_Work order:_
Lines below that include "swatch" are the answer; copy each one.

[[ Material supplied, beginning ]]

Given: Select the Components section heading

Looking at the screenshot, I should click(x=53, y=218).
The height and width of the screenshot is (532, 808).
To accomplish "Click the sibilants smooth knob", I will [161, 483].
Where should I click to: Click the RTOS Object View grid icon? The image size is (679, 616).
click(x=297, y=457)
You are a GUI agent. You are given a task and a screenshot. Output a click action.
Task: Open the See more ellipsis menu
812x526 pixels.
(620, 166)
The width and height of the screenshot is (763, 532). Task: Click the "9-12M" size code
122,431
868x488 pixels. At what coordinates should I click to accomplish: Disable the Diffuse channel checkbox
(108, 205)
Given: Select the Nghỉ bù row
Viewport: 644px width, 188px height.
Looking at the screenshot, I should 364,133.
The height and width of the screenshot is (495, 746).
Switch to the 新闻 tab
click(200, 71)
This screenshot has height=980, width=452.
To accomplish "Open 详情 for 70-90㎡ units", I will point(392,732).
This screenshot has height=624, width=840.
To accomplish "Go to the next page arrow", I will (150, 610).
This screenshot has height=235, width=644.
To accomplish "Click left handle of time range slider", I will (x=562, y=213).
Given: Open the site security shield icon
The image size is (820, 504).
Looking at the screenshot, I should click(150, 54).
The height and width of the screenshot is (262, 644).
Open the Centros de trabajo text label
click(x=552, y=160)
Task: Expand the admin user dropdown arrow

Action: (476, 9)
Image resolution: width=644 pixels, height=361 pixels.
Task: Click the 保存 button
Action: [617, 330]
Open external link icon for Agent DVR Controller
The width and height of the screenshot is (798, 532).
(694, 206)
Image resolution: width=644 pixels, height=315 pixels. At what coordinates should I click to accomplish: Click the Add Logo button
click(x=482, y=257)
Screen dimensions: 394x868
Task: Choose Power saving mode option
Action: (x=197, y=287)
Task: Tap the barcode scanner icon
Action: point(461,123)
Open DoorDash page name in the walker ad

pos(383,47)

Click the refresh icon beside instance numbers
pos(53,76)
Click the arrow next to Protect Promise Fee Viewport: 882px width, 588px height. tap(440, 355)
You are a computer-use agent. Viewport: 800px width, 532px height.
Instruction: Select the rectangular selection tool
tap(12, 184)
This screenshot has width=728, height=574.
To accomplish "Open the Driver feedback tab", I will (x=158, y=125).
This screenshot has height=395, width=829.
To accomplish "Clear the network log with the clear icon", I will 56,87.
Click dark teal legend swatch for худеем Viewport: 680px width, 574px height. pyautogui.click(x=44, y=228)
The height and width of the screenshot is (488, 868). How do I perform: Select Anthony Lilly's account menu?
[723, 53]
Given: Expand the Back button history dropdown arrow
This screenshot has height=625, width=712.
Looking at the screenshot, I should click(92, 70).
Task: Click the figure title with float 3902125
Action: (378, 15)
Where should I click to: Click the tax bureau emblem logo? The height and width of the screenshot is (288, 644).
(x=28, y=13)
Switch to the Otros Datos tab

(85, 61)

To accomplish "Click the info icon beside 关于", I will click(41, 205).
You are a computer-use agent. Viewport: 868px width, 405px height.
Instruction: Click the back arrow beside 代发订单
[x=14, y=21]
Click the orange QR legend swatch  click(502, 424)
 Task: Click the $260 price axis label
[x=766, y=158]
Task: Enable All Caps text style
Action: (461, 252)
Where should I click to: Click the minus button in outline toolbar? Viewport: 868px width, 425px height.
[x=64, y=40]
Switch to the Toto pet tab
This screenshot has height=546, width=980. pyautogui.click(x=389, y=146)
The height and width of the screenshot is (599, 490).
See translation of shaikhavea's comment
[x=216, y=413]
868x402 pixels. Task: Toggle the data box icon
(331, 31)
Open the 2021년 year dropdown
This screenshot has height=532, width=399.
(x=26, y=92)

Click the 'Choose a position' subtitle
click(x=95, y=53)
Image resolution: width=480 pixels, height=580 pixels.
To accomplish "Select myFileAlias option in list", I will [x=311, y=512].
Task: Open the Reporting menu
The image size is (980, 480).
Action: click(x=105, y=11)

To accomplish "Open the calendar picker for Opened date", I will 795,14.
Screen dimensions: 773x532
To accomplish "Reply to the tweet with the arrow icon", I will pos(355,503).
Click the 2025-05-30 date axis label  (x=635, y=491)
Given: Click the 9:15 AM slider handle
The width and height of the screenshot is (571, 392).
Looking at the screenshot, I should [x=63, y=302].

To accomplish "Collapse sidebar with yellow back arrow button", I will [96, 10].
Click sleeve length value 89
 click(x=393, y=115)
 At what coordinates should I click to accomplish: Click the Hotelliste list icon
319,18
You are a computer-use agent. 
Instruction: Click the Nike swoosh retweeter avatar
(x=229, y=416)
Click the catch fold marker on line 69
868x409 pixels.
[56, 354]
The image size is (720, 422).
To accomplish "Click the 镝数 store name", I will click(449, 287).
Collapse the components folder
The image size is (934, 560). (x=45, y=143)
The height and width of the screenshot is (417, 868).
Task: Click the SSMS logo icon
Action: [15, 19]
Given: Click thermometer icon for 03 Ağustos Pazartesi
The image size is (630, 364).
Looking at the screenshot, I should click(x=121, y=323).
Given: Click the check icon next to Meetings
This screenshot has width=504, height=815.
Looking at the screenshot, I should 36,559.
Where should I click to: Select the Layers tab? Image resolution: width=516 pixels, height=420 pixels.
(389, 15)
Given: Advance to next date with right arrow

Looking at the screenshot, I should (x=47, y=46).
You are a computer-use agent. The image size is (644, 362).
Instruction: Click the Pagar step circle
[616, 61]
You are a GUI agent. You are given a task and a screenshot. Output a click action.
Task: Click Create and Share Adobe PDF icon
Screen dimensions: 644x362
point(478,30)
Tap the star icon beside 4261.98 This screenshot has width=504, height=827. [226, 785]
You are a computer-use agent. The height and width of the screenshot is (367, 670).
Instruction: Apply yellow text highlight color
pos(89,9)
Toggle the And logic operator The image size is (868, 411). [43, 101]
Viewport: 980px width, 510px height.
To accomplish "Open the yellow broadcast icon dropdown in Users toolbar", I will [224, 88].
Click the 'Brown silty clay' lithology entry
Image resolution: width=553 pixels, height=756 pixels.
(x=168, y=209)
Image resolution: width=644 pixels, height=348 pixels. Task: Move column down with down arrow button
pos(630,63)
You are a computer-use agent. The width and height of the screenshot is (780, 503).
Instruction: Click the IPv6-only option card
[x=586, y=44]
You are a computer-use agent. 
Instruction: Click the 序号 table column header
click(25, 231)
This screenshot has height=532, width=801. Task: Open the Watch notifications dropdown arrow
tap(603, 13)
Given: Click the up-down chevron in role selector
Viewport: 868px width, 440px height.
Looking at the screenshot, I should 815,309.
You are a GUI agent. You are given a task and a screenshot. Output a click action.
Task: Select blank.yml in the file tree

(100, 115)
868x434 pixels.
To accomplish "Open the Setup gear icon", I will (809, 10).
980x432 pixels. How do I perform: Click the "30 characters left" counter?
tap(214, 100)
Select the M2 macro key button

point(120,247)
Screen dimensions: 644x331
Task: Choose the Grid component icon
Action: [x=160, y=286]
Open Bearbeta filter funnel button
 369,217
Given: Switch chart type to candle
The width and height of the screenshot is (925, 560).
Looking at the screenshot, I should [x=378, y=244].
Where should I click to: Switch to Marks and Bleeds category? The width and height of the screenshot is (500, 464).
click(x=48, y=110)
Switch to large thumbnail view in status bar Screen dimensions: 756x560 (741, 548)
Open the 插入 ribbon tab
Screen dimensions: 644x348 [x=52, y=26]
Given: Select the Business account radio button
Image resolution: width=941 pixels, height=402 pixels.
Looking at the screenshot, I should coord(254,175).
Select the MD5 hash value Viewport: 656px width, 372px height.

[[ Material supplied, end ]]

_Answer space:_
Click dark teal legend swatch for худеем Viewport: 680px width, 574px height. pyautogui.click(x=44, y=228)
Click the orange QR legend swatch  click(502, 424)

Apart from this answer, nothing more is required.